A controversial telecommunications bill that has raised the issue of whether high-speed Internet providers should be able to charge premium rates has made its way out of a Senate committee, but its future in the full body is less than certain.
The Senate Committee on Commerce, Science and Transportation on June 28 approved the much-amended telecom reform bill in a 15-7 bipartisan vote. The approval came after the group spiked an amendment that would have inserted language that would have resulted in federal regulation of the Internet. The newly renamed Advanced Telecommunications and Opportunity Reform Act now will go to the full Senate for a vote.
How the legislation will fare there—and what itll ultimately mean to technology managers—is unclear. Sen. Ron Wyden, D-Ore., already has placed a “hold” on the bill because it lacks a provision banning carriers from discriminating on the basis of service or access—an issue called “network neutrality.”
Sen. Ted Stevens, R-Alaska, who chairs the committee, has said he doesnt have the 60 votes needed to break Wydens hold on the bill. However, he included a number of provisions sought by Democratic members of his committee, and some observers think that may help him round up the votes he needs.

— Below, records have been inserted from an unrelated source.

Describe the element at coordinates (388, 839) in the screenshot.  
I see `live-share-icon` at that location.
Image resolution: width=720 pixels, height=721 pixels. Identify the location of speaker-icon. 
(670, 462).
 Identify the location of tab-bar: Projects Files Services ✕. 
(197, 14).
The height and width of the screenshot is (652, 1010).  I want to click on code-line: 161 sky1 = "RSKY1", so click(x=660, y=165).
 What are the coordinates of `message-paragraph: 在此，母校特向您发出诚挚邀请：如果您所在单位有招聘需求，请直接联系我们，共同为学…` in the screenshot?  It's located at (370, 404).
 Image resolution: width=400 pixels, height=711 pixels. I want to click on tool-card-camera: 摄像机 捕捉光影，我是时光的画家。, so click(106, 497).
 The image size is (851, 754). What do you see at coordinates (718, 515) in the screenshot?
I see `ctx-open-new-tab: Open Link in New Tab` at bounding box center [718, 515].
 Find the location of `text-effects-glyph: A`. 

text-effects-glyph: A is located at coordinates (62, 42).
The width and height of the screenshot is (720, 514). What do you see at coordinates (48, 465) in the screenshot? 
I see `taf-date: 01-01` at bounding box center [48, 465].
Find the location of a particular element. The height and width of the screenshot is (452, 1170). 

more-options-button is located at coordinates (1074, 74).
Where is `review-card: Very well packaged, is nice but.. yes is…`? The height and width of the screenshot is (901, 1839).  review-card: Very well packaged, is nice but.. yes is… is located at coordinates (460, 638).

“Were optimistic that this bill can pass,” said BellSouth General Counsel-DC Bennett Ross in an interview here. “There are a lot of pro-consumer benefits.”
Ross noted that narrowing the scope of the existing Senate bill to match the House version passed earlier this year may make it easier to get the necessary votes. He said Stevens is considering such an action.
“Its very possible that were going to lose some good consumer legislation over the issue of net neutrality,” said Dave McClure, president and CEO of the U.S. Internet Industry Association, based here. In the past, net neutrality regulations introduced as stand-alone legislation have failed, McClure said, and he sees little hope of that changing.
“If they werent trying to hold up the franchise reform legislation with a filibuster, it wouldnt go anywhere,” McClure said. “Thats why they tacked it on.”
If net neutrality language is tacked onto the bill, some observers expect the full Senate to reject the legislation. “The Senate isnt likely to trade the broad consumer benefits of Stevens-Inouye for extreme Internet regulations,” Verizon spokesperson David Fish said in a prepared statement.
Some question whether such regulation is even needed.
“I dont think we have a problem yet,” said David Farber, distinguished career professor of computer science and public policy at Carnegie Mellon University, in Pittsburgh. Farber, one of the creators of the Internet, said that, if issues feared by net neutrality advocates do arise, there are already laws to deal with them. “Antitrust law works fairly well and can be used effectively if someone gets out of line, and the FCC [Federal Communications Commission] has the ability to act if something egregious happens,” he said.
There is no timetable for Senate action on the bill, but getting it through this year will be tight, with the Senate in recess much of the fall for the upcoming elections.